*Your instructions*. Retype, exactly and with nothing added, the lines from the one showing "Task: Click the sda disk row name" through the final line of the material. Omit pictures.

*** Opening of Input data ***

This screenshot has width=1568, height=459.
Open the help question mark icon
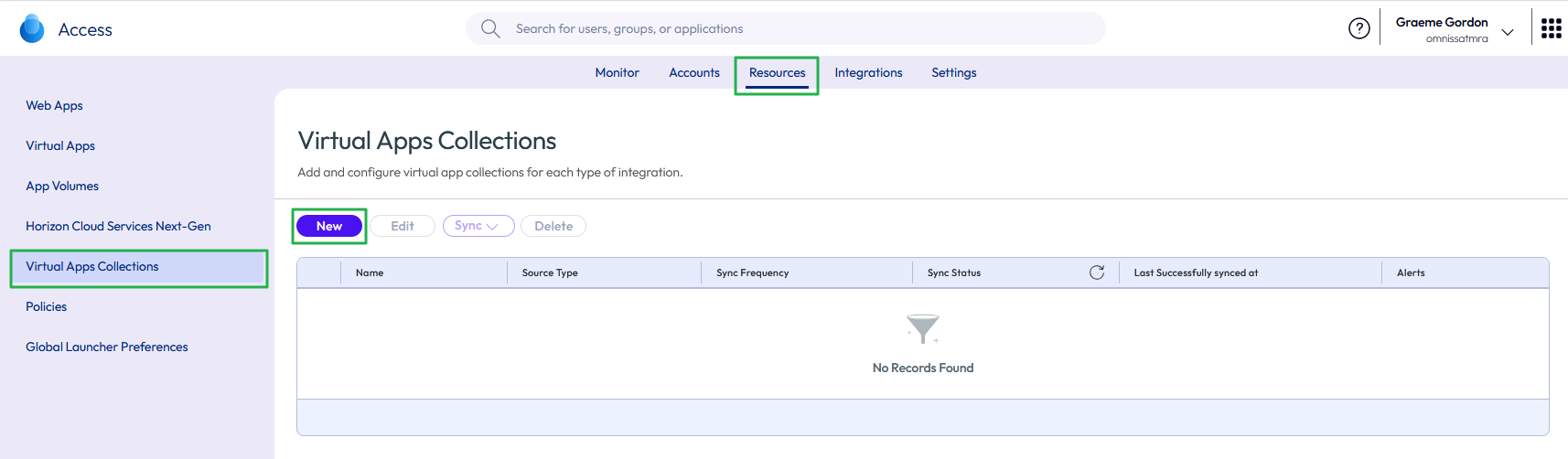tap(1359, 28)
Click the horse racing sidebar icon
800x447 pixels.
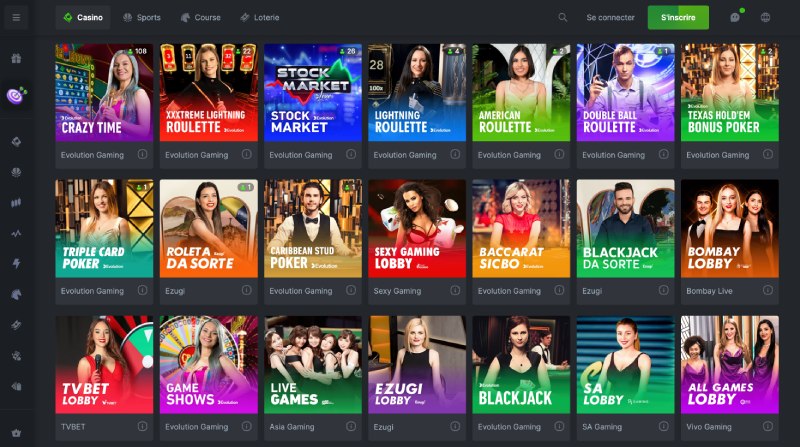16,294
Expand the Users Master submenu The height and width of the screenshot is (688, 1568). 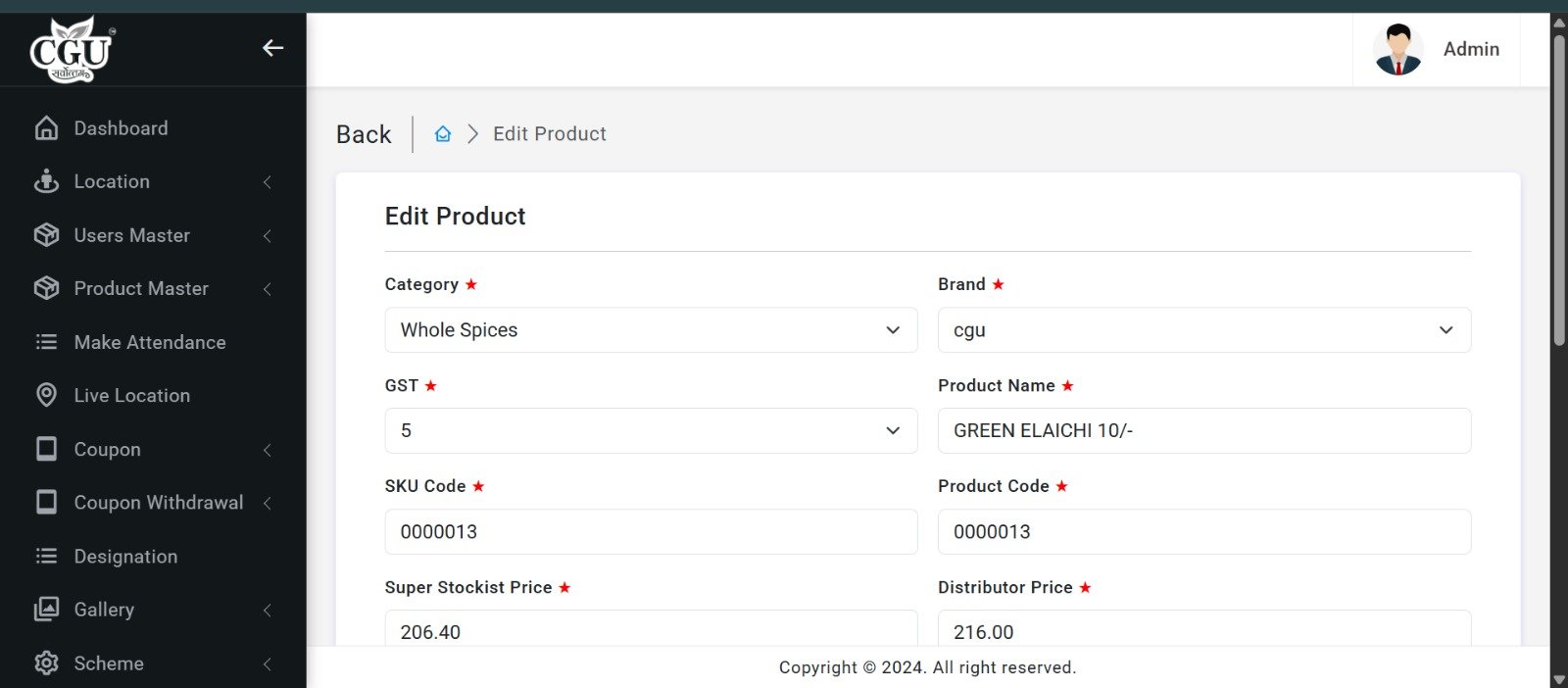click(x=132, y=235)
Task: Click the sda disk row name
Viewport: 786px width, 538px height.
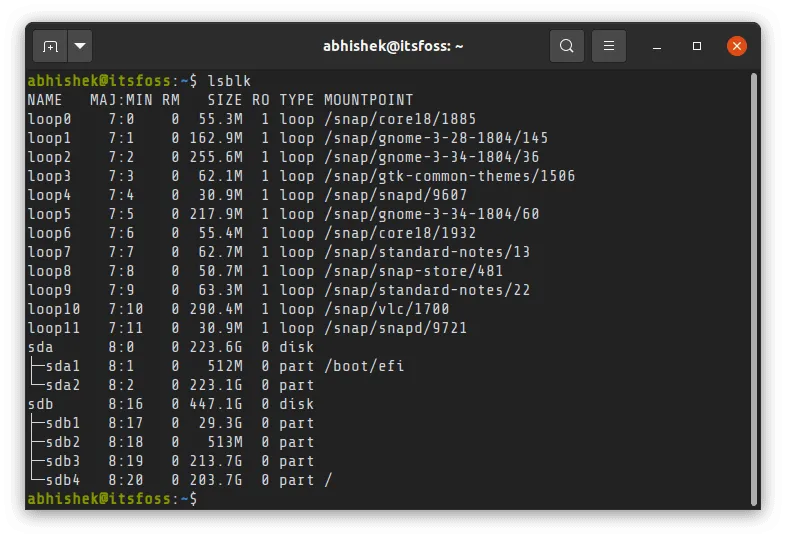Action: (x=40, y=347)
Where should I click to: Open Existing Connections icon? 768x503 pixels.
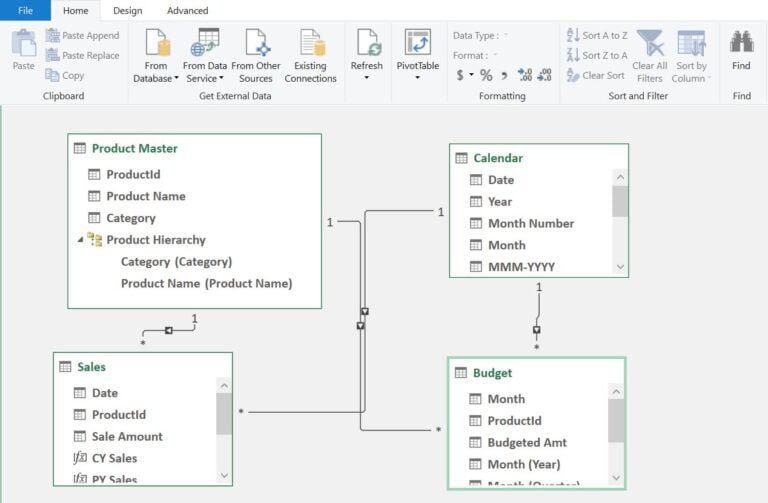pos(311,44)

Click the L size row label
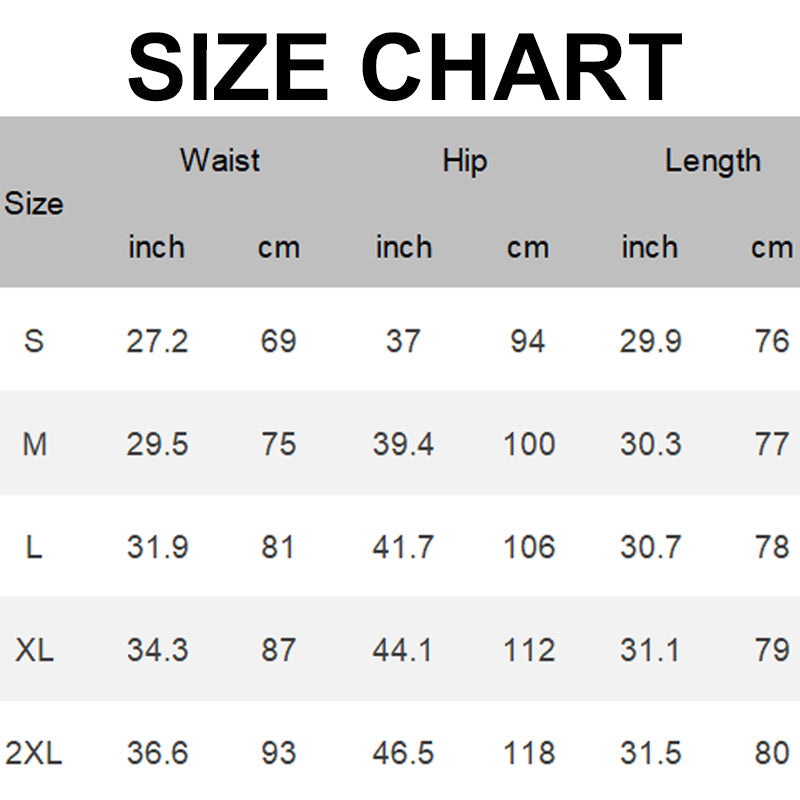(34, 547)
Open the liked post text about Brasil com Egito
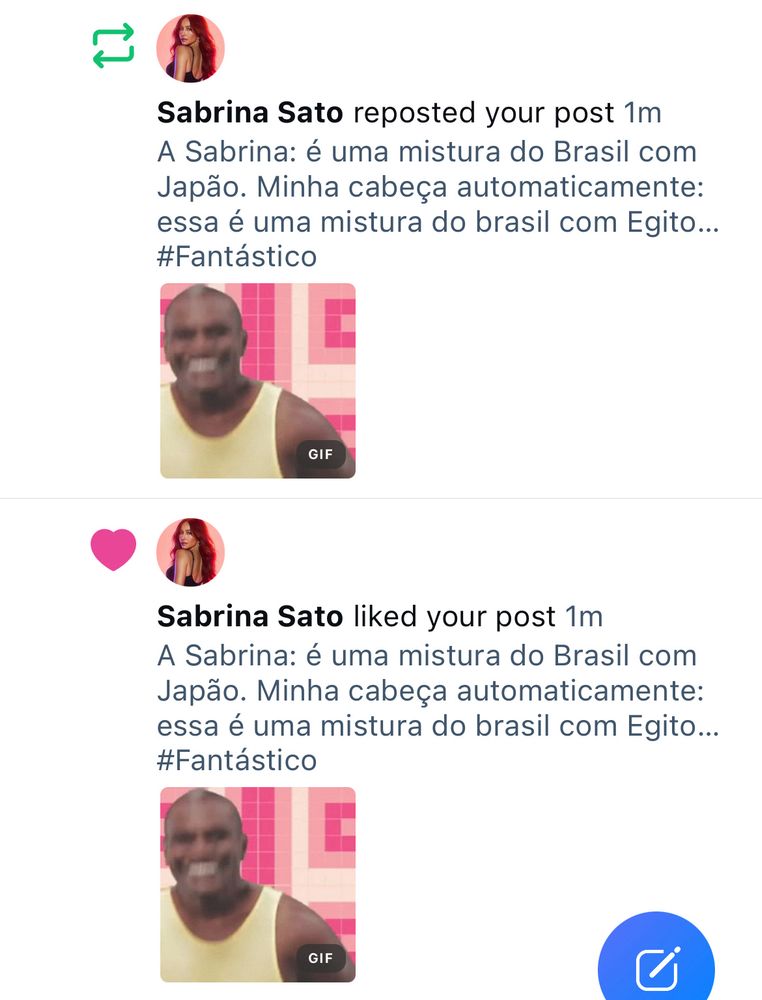This screenshot has height=1000, width=762. 438,708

*** Close of Input data ***

*Answer space*.
Task: Click the sda disk row name
Viewport: 786px width, 538px height.
Action: (x=40, y=347)
Where should I click to: Open Existing Connections icon? 768x503 pixels.
pos(311,44)

Click the L size row label
(34, 547)
Open the liked post text about Brasil com Egito
This screenshot has height=1000, width=762. 438,708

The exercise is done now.